En segundo lugar, Habitación doble (Anagrama), de
Luis Magrinyá, una obra desconcertante por su contenido y sobre
todo por su estructura y estilo, que comparte con la de Menéndez
Salmón el empeño por romper con el sistema previsible de los
géneros literarios y se aparta de ella al evitar en todo momento el
compromiso moral. El compromiso de Magrinyá es otro: el de concebir
la obra no como un producto cerrado y terminado, sino como una
construcción literaria en marcha, que se va haciendo en cada
capítulo mientras va conformándose el sentido. Como su título
indica, su estructura se organiza en la duplicidad, ya que los ocho
relatos que componen el libro se ajustan e interrelacionan en
parejas para constituir un sistema binario articulado de
significantes y significaciones, de modo que, aun teniendo
narradores, personajes, espacios y tiempos discrepantes y dispares,
no son una suma de textos, sino que alcanzan la entidad y la unidad
incontestables de una novela en sus conexiones e intertextualidades
y en la repetición de preocupaciones y motivos recurrentes.
La intención de Magrinyá, decíamos, no es transmitir
un mensaje moral o ético ni demostrar o convencer. Una obra en
marcha requiere del receptor para completarse como tal. Cuando el
narrador cuenta una anécdota o un momento psicológico o perfila una
situación, no lo hace para extraer una ejemplaridad, sino para que
el lector interprete el sentido que le resulte coherente. Nada está
establecido de antemano y el sentido descansa en su elaboración
retórica y estilística; en consecuencia, la obra es, entre las de
2010, la que exige mayor implicación del lector en la
interpretación del texto, porque si unas veces los motivos aparecen
claros (por ejemplo, el poco valor de la certeza, la aceptación de
las circunstancias o la incidencia de los demás en los actos
humanos), otras más los ha de descubrir el lector.

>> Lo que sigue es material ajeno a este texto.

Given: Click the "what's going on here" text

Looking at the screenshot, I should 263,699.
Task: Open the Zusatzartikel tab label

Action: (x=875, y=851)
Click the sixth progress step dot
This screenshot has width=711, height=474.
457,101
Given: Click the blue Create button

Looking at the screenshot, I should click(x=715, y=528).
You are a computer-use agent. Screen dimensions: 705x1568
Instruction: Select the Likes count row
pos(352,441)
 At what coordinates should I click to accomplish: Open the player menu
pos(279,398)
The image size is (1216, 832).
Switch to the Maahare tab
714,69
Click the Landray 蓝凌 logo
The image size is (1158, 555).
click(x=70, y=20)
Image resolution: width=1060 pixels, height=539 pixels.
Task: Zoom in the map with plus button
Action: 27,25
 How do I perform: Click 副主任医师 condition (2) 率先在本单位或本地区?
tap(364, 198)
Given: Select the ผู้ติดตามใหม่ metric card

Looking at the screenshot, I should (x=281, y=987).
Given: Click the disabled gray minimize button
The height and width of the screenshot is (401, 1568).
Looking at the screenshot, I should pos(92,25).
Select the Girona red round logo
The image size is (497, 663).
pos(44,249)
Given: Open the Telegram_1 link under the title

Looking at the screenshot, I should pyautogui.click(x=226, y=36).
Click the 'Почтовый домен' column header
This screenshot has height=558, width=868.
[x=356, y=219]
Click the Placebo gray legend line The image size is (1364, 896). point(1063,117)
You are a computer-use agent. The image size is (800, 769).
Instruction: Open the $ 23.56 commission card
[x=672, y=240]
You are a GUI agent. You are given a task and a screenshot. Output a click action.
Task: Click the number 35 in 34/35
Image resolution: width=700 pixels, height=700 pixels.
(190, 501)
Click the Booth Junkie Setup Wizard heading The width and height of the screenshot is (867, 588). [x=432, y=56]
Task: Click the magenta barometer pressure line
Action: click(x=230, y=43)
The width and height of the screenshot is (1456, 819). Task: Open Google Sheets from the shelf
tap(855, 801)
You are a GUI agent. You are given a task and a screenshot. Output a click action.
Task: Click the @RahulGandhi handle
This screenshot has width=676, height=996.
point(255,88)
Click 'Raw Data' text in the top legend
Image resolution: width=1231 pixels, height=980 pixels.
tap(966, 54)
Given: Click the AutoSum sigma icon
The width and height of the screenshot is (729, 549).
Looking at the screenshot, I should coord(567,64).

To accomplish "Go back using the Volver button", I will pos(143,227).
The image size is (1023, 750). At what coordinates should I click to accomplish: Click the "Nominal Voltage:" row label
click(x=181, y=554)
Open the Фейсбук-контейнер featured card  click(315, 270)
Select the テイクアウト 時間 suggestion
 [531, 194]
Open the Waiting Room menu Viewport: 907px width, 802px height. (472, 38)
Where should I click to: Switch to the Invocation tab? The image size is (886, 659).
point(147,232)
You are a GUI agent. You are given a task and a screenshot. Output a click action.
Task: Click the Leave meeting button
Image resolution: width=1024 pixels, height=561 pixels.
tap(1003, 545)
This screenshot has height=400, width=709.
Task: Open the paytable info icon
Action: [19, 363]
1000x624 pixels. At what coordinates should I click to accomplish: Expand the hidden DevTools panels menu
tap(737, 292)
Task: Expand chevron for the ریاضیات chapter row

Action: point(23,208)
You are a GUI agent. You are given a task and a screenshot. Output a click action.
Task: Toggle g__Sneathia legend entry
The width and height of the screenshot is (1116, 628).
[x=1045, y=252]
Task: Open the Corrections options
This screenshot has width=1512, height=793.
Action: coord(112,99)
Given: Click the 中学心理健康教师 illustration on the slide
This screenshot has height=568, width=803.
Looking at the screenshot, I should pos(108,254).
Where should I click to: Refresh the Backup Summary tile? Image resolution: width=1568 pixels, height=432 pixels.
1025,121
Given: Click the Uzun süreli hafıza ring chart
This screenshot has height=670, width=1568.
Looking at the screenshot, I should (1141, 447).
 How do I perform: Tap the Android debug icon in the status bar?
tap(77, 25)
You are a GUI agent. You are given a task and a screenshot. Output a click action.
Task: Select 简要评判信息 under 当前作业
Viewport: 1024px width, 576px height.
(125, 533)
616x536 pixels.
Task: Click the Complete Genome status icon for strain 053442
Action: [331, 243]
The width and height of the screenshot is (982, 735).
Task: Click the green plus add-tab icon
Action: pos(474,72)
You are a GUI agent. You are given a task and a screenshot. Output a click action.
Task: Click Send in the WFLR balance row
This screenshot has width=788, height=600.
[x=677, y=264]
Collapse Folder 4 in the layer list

Y en tercer lugar, Nada es crucial (Lengua de Trapo),
segunda novela de Pablo Gutiérrez. Relato de aprendizaje de dos
personajes desde su niñez en la década de 1980 hasta su juventud
actual, recrea su evolución psicológica, social y moral, y su
rebeldía que alcanza un punto sin retorno al margen de las
convenciones y normas establecidas. Sorprende el rumbo existencial
de los protagonistas abocados a encontrarse: él, hijo de yonquis
urbanos, abandonado a su suerte y recogido por un grupo de
neocristianos fanáticos, contra los que se rebela, acaba siendo un
ser huraño y carne de delito; ella, de familia rural, abandonada
por su padre y descuidada por su madre que se empareja con un
fanático de la agricultura ecológica, responde huyendo de su yugo y
pisoteando la moral que le han enseñado. Pero no en menor medida
sorprenden las técnicas narrativas empleadas. Pese a algunos
defectos estructurales y formales (en especial al final de la
novela, cuyo desenlace demasiado rápido está aderezado de párrafos
algo engorrosos y sobradas referencias a la cultura del cómic),
Gutiérrez es un escritor que arriesga en sus recursos estilísticos
y retóricos, no cede a la cómoda facilidad y se aparta de los
lugares comunes y previsibles al utilizar una estructura innovadora
que discurre al ritmo de los alternantes puntos de vista narrativos
y de una escritura ajena al canon normalizado por el mercado.